FIGURE 2:

The C-terminus of Gea2p binds to TRAPPII. (A) Amino acids 972–1459 of Gea2p (Gea2pΔN) were fused to GST and expressed in bacteria. (B) Trs130p binds to the C-terminus of Gea2p. Purified GST (lane 1) and GST-Gea2pΔN (lane 2) were immobilized on glutathione Sepharose beads and incubated with lysate. Lane 3 contains 0.5% of the lysate that was used in the binding reaction. (C) Trs65p is required for the interaction of TRAPPII with Gea2p. GST (lanes 3 and 4) and GST-Gea2pΔN beads (lanes 5 and 6) were incubated with lysates prepared from wild type or cells in which the genomic copy of TRS65 was disrupted.
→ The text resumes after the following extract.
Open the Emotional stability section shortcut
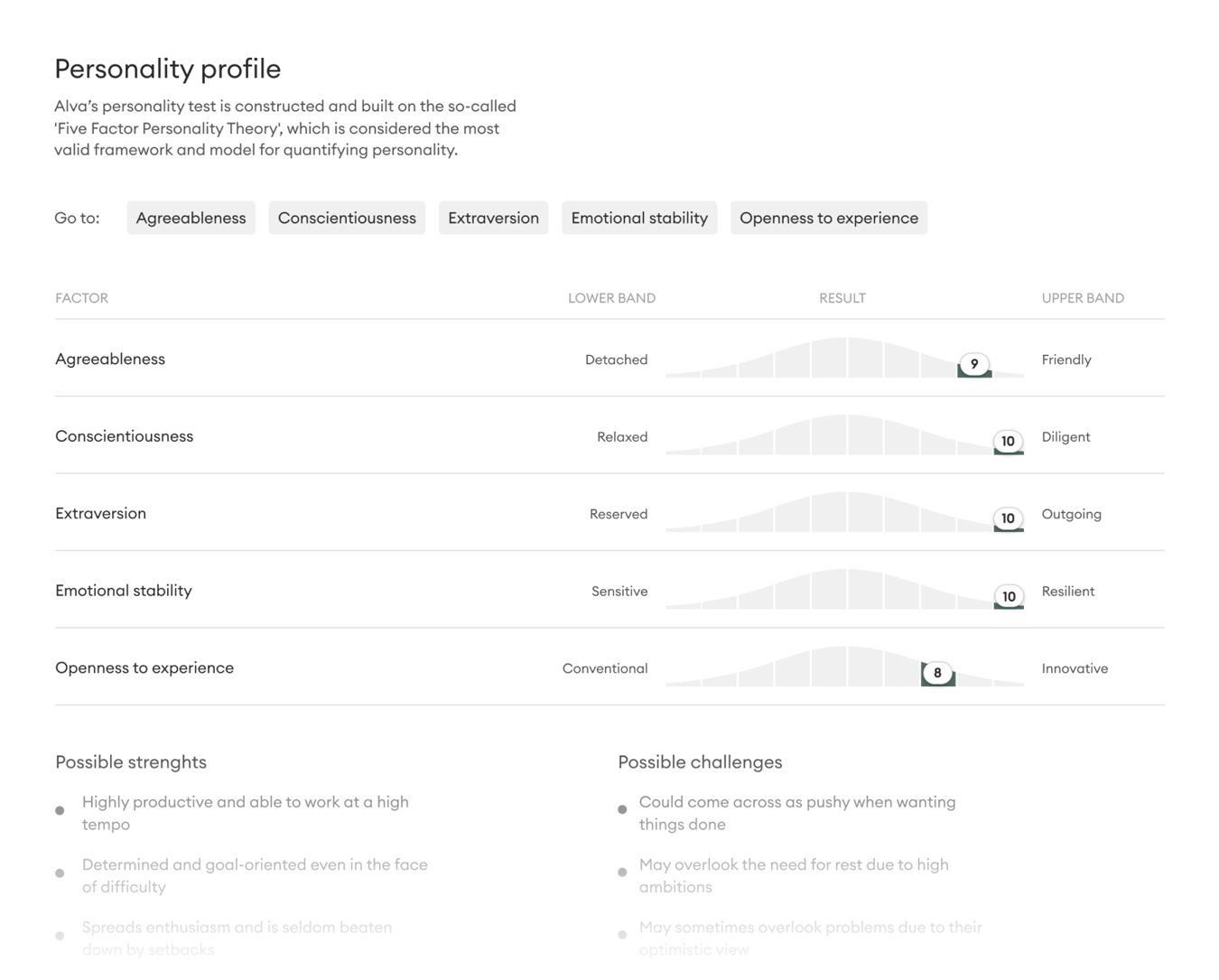1219x980 pixels. tap(638, 218)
The beads were washed and solubilized, and the solubilized sample was electrophoresed on an SDS–PAGE. Wild-type (lanes 1 and 2) and trs65Δ (lanes 7 and 8) lysates used in the binding experiment were subjected to SDS–PAGE and blotted for Trs33p. (D) The TRAPPII complex is largely intact in trs65Δ cells. Superdex-200 column fractions 9–11 prepared from wild-type (top) and trs65Δ cells (bottom) were probed for Trs120p-13myc and Bet3p. (E) TRAPPII binds directly to the C-terminus of Gea2p. Purified GST (lane 1) and GST-Gea2pΔN (lane 2) were immobilized on glutathione Sepharose beads and incubated with purified TAP-tagged TRAPP (lanes 1 and 2). The beads were washed and solubilized, and the solubilized sample was electrophoresed on a 12% SDS–PAGE. The gel was probed with the indicated antibodies. Lanes 3 and 4 contain 1 and 5%, respectively, of the purified TRAPP that was added to the binding reaction. The asterisk marks a breakdown fragment of Trs31p.